We have discussed the risks of overexertion and burnout in the workplace in past blog posts. However, it is an important topic to address, especially in these uncertain times.
Many workers face a higher risk of stress and burnout nowadays, and this can significantly increase the chances of a workplace accident or injury.
So, what are the signs of burnout that workers should watch out for?
The common symptoms of burnout include:
- Exhaustion and fatigue: Workers often experience burnout when they feel stretched too thin at work. Low staffing and high demands for speed can be common causes behind this. That stress can prevent workers from getting enough sleep. In turn, this can significantly affect a worker’s ability to focus on their work, as well as their awareness of their surroundings.
- Anxiety: Burnout and stress are often accompanied by anxiety. Workers might worry about their performance at work, and whether they are doing enough. This worry might lead workers to dedicate more energy to their work, which often only increases the risk of burnout.
- Headaches: Burnout can have many physical symptoms as well. These symptoms vary depending on the person, but it is common for burned-out workers to experience headaches, stomach aches and chest pain. Excessive stress for long periods of time can even lead to high blood pressure or heart disease.
Last year, the World Health Organization (WHO) declared that burnout was an “occupational phenomenon.” The WHO described “Burnout Syndrome” as a chronic exposure to occupational stress. However, such a diagnosis is often paired with other physical and psychological conditions as noted above.
Burnout increases the chance of work accidents
Most importantly, there are several studies that report burnout can increase the chance of a workplace accident or injury.

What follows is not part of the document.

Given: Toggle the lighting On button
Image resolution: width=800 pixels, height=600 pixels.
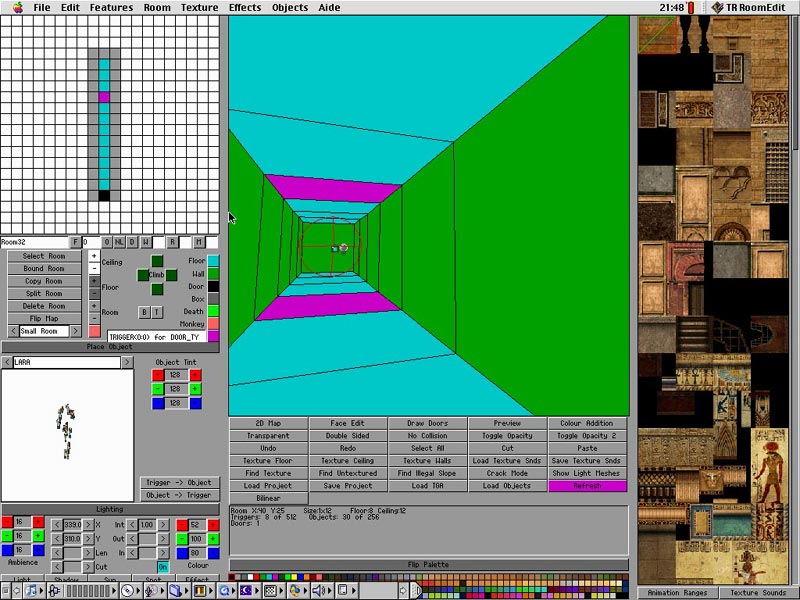Looking at the screenshot, I should (163, 567).
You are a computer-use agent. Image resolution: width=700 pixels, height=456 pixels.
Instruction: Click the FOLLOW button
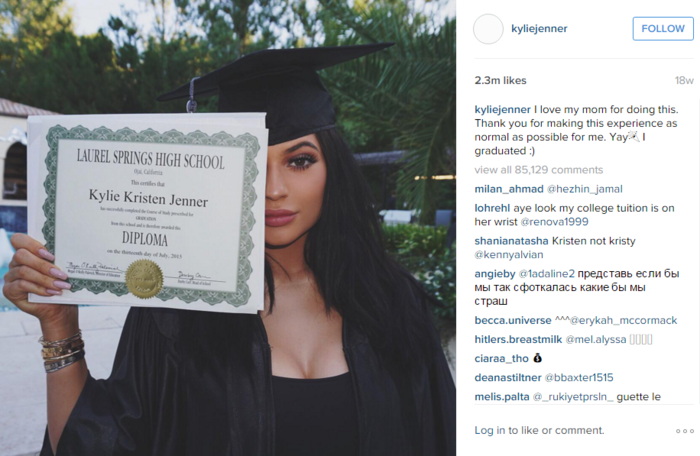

For example, EHS Today reports that burnout could lead workers to:
- Use machinery improperly;
- Get distracted or too tired behind the wheel; and
- Fail to follow workplace safety policies.
This is only to name a few of these risks.
In these times, nurses, emergency responders and grocery store workers are only some of the many workers taking on extra shifts. Taking a break might not seem possible, but all workers must ensure they watch out for these signs and address their stress. Rest is essential, so workers can stay focused and safe at all times – especially on the job.